##### PASSAGE PROVIDED #####
We see eczema flare up at this time of year due to the cooler temperatures. Read below to find out how you can help care for your child’s dry skin.
Eczema is an inherited form of very dry skin. It is often seen in those who also have allergies or asthma. It can be present in infants, children, and adults. Usually, by teenager years, eczema is much improved or resolves. It is not an allergy but can be made worse by exposure to allergies. Unfortunately, eczema is a chronic condition, but there are many things that can help improve symptoms. We encourage you, your child, and your provider to work together and make a plan to keep your child’s eczema well controlled.
Those with eczema present with very dry skin, mostly noted on the flexural surfaces (in the elbow and knee creases). Sometimes the patches of dry skin are circular and other times there are more widespread patches of dryness. The dry skin is often very itchy, and this may affect ability to sleep well. When skin is itched we can occasionally see bacterial skin infection occur.
Through a detailed history of symptoms and evaluation of skin, your provider can determine if eczema is present.
##### DATA TO EXAMINE #####
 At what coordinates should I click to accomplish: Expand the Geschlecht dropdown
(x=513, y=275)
#####
##### DATA TO EXAMINE #####
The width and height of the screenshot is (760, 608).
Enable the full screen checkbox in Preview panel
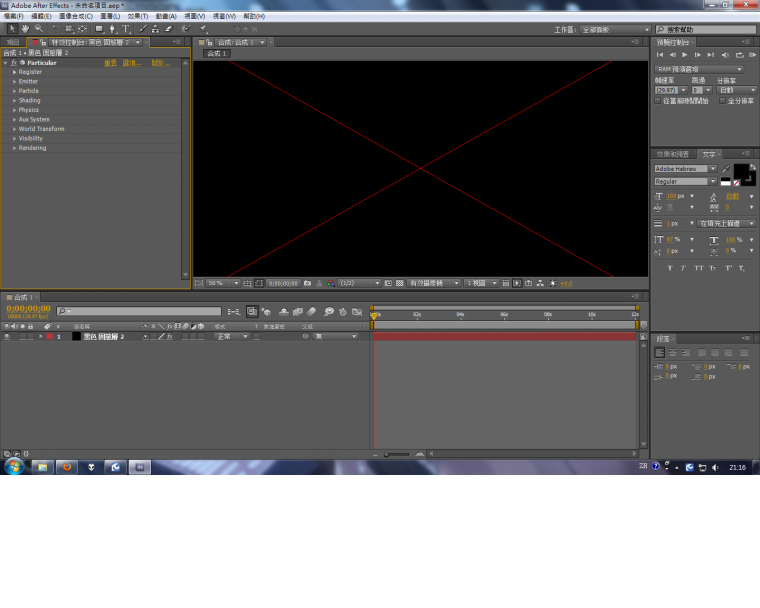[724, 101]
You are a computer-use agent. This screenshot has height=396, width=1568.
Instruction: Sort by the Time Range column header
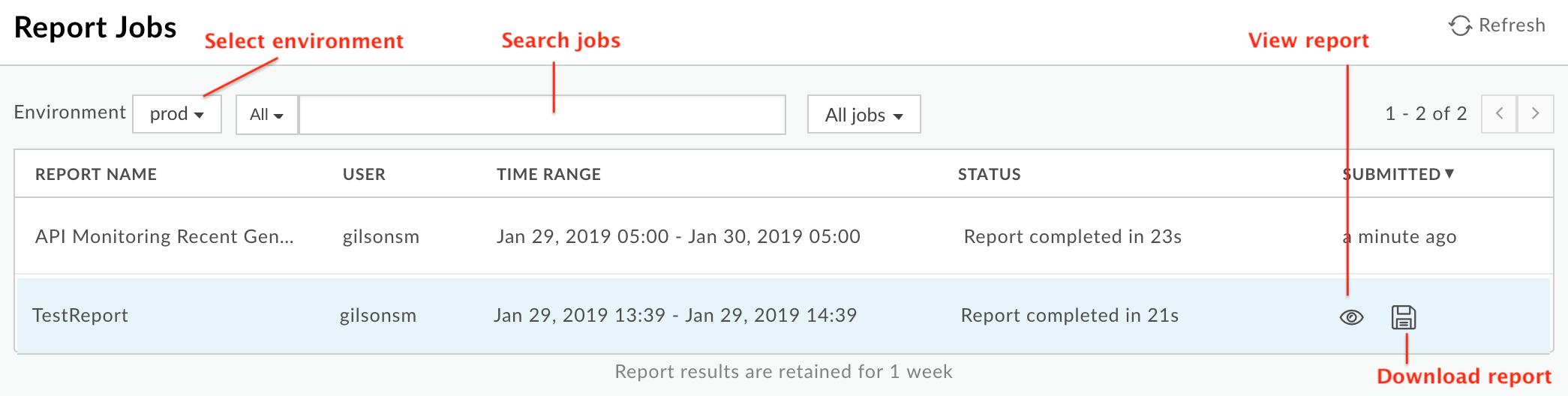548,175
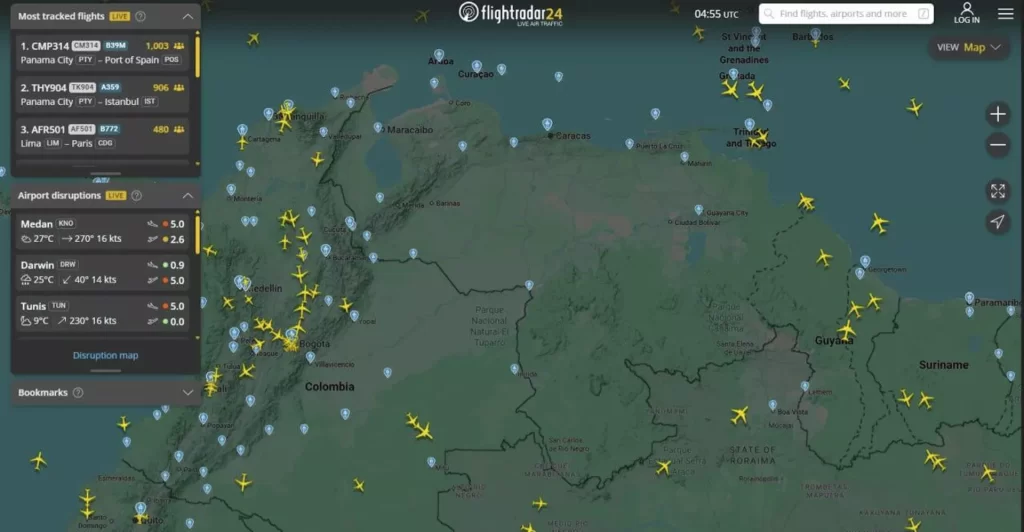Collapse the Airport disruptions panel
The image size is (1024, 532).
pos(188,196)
#####
##### DATA TO EXAMINE #####
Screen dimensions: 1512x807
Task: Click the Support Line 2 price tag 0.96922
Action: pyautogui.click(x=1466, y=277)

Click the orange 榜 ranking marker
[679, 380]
#####
■ ACTION ITEM A:
Answer these questions using the eczema passage:
(i) By what point in life is eczema usually much improved or resolved?
(ii) On which areas of the body is the very dry skin of eczema mostly noted?
(iii) By what means can a provider determine if eczema is present?
■ ACTION ITEM B:
Echo the stretch of the eczema passage from "Those with eczema" through "skin infection occur.".

■ WRITTEN RESPONSE A:
(i) By the teenager years.
(ii) On the flexural surfaces, in the elbow and knee creases.
(iii) Through a detailed history of symptoms and evaluation of the skin.

■ WRITTEN RESPONSE B:
Those with eczema present with very dry skin, mostly noted on the flexural surfaces (in the elbow and knee creases). Sometimes the patches of dry skin are circular and other times there are more widespread patches of dryness. The dry skin is often very itchy, and this may affect ability to sleep well. When skin is itched we can occasionally see bacterial skin infection occur.